> **PROBLEM TO WORK ON**:
Reproduce all entries precisely as they are written.

(Saved entries)
= = = =

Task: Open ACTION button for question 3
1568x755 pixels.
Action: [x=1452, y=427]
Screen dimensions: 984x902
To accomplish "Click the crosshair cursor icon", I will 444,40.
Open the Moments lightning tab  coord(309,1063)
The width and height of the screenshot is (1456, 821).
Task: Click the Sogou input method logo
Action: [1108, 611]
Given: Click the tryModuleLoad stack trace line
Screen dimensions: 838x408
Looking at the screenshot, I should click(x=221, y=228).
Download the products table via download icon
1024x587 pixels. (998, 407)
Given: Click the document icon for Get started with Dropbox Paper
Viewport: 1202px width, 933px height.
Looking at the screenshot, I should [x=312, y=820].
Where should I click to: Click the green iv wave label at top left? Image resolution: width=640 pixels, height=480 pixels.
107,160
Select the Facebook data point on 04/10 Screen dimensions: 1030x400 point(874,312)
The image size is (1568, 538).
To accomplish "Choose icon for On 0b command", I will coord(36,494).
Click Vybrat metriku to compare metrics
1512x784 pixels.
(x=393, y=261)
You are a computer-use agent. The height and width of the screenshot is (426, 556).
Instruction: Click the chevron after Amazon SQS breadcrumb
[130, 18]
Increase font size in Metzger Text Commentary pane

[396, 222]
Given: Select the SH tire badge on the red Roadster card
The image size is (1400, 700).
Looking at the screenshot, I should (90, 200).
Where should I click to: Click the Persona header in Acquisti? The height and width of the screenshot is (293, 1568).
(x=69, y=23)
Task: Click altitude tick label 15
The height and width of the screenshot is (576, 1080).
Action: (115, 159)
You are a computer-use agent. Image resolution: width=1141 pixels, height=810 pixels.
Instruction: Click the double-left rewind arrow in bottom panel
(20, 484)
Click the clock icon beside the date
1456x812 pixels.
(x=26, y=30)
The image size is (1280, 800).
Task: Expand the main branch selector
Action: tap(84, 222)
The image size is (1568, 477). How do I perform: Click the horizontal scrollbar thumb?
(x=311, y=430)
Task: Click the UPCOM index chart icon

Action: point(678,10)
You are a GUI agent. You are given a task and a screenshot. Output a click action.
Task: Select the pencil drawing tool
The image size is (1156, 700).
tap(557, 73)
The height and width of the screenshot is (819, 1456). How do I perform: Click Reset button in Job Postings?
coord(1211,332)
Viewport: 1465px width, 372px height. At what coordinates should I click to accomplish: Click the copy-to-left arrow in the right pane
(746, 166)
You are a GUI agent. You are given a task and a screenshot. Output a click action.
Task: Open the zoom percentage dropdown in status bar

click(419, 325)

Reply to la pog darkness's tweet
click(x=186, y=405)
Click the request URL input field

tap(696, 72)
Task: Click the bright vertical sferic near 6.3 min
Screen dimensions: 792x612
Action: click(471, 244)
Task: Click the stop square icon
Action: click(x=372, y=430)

= = = =

> **SOLUTION TO THIS TASK**:
Task: Open ACTION button for question 3
1568x755 pixels.
Action: [x=1452, y=427]
Screen dimensions: 984x902
To accomplish "Click the crosshair cursor icon", I will 444,40.
Open the Moments lightning tab  coord(309,1063)
The width and height of the screenshot is (1456, 821).
Task: Click the Sogou input method logo
Action: [1108, 611]
Given: Click the tryModuleLoad stack trace line
Screen dimensions: 838x408
Looking at the screenshot, I should click(x=221, y=228).
Download the products table via download icon
1024x587 pixels. (998, 407)
Given: Click the document icon for Get started with Dropbox Paper
Viewport: 1202px width, 933px height.
Looking at the screenshot, I should [x=312, y=820].
Where should I click to: Click the green iv wave label at top left? Image resolution: width=640 pixels, height=480 pixels.
107,160
Select the Facebook data point on 04/10 Screen dimensions: 1030x400 point(874,312)
The image size is (1568, 538).
To accomplish "Choose icon for On 0b command", I will coord(36,494).
Click Vybrat metriku to compare metrics
1512x784 pixels.
(x=393, y=261)
You are a computer-use agent. The height and width of the screenshot is (426, 556).
Instruction: Click the chevron after Amazon SQS breadcrumb
[130, 18]
Increase font size in Metzger Text Commentary pane

[396, 222]
Given: Select the SH tire badge on the red Roadster card
The image size is (1400, 700).
Looking at the screenshot, I should (90, 200).
Where should I click to: Click the Persona header in Acquisti? The height and width of the screenshot is (293, 1568).
(x=69, y=23)
Task: Click altitude tick label 15
The height and width of the screenshot is (576, 1080).
Action: (115, 159)
You are a computer-use agent. Image resolution: width=1141 pixels, height=810 pixels.
Instruction: Click the double-left rewind arrow in bottom panel
(20, 484)
Click the clock icon beside the date
1456x812 pixels.
(x=26, y=30)
The image size is (1280, 800).
Task: Expand the main branch selector
Action: tap(84, 222)
The image size is (1568, 477). How do I perform: Click the horizontal scrollbar thumb?
(x=311, y=430)
Task: Click the UPCOM index chart icon

Action: point(678,10)
You are a GUI agent. You are given a task and a screenshot. Output a click action.
Task: Select the pencil drawing tool
The image size is (1156, 700).
tap(557, 73)
The height and width of the screenshot is (819, 1456). How do I perform: Click Reset button in Job Postings?
coord(1211,332)
Viewport: 1465px width, 372px height. At what coordinates should I click to accomplish: Click the copy-to-left arrow in the right pane
(746, 166)
You are a GUI agent. You are given a task and a screenshot. Output a click action.
Task: Open the zoom percentage dropdown in status bar

click(419, 325)

Reply to la pog darkness's tweet
click(x=186, y=405)
Click the request URL input field

tap(696, 72)
Task: Click the bright vertical sferic near 6.3 min
Screen dimensions: 792x612
Action: click(471, 244)
Task: Click the stop square icon
Action: click(x=372, y=430)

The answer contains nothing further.